President Donald Trump has signed orders to expand exemptions on newly imposed tariffs on Canada and Mexico, marking the second rollback in as many days.
The move, aimed at easing tensions with America’s two biggest trade partners, follows widespread uncertainty in financial markets and rising fears of an escalating trade war.
On Wednesday, Trump announced a temporary reprieve for carmakers from 25% import levies, a decision welcomed by Mexican President Claudia Sheinbaum and met with a cautious response from Canadian leaders.
During a Thursday morning call with Trump, Canadian Prime Minister Justin Trudeau described their conversation on tariffs as “colorful,” noting that despite the exemptions, a trade war between the two nations remains likely.
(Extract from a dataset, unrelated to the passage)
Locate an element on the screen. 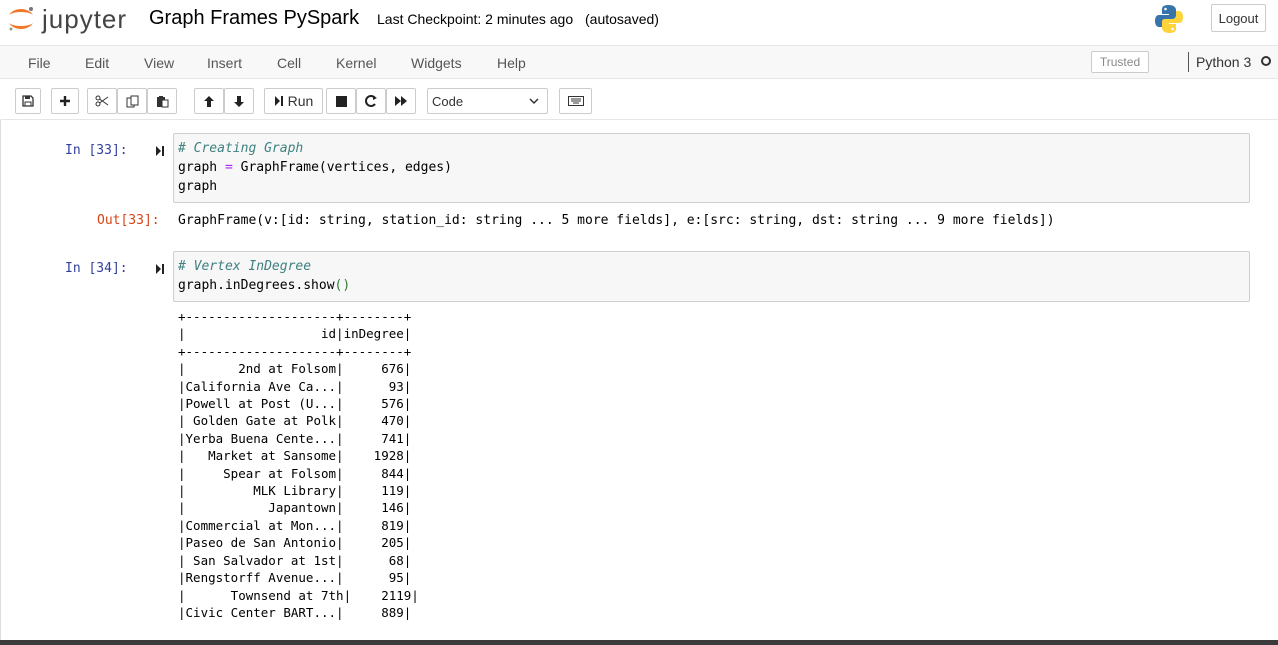 This screenshot has height=645, width=1278. run-button: Run is located at coordinates (294, 101).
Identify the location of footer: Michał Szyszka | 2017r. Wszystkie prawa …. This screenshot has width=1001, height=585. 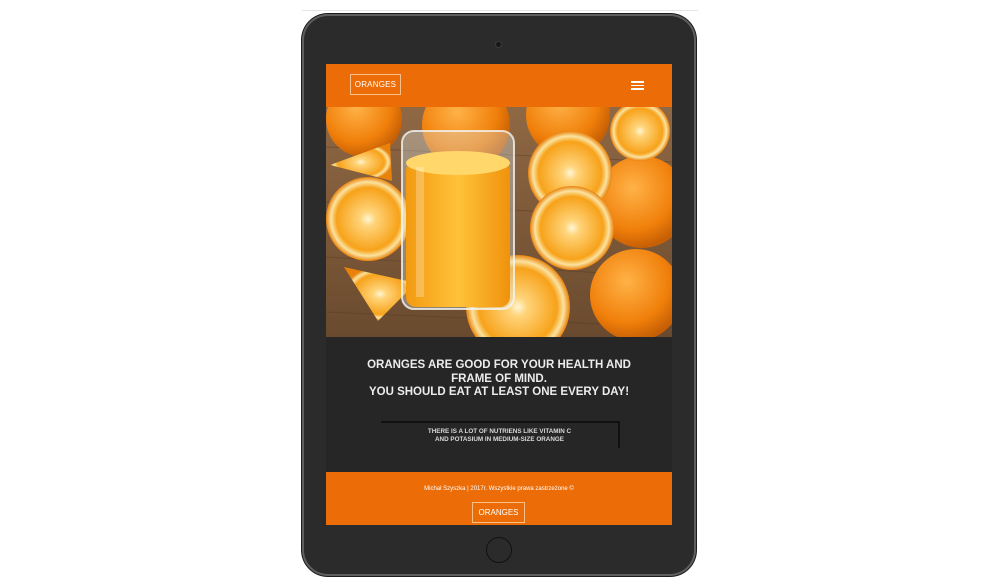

The ongoing tariff disputes have already rattled investors. The S&P 500 fell nearly 1.8% on Thursday, reflecting broader market unease. Despite concerns, Trump insisted his decision was not influenced by stock market reactions but rather a strategic move to strengthen the U.S. economy in the long run.
The latest exemptions will apply to goods traded under the U.S.-Mexico-Canada Agreement (USMCA), including televisions, air conditioners, avocados, and beef. However, a White House official clarified that 50% of U.S. imports from Mexico and 62% from Canada may still face tariffs, depending on trade adjustments.
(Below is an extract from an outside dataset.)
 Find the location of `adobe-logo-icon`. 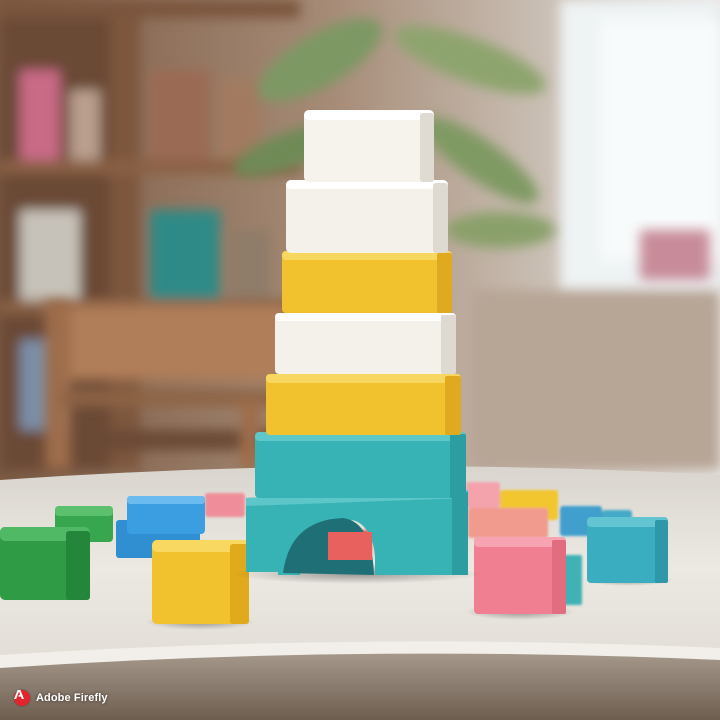

adobe-logo-icon is located at coordinates (22, 698).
While some relief has been granted, the administration remains firm on imposing additional tariffs. On April 2, the White House is set to unveil recommendations for “reciprocal” trade duties on other countries, signaling further global trade shifts.
Trump’s latest tariff adjustments, including a reduction in potash duties from 25% to 10% to support U.S. farmers, indicate a balancing act between economic pressure and political strategy as tensions remain high.
With Canada’s retaliatory tariffs on $21 billion worth of U.S. goods still in place and Mexico closely monitoring trade developments, the future of North American trade relations remains uncertain.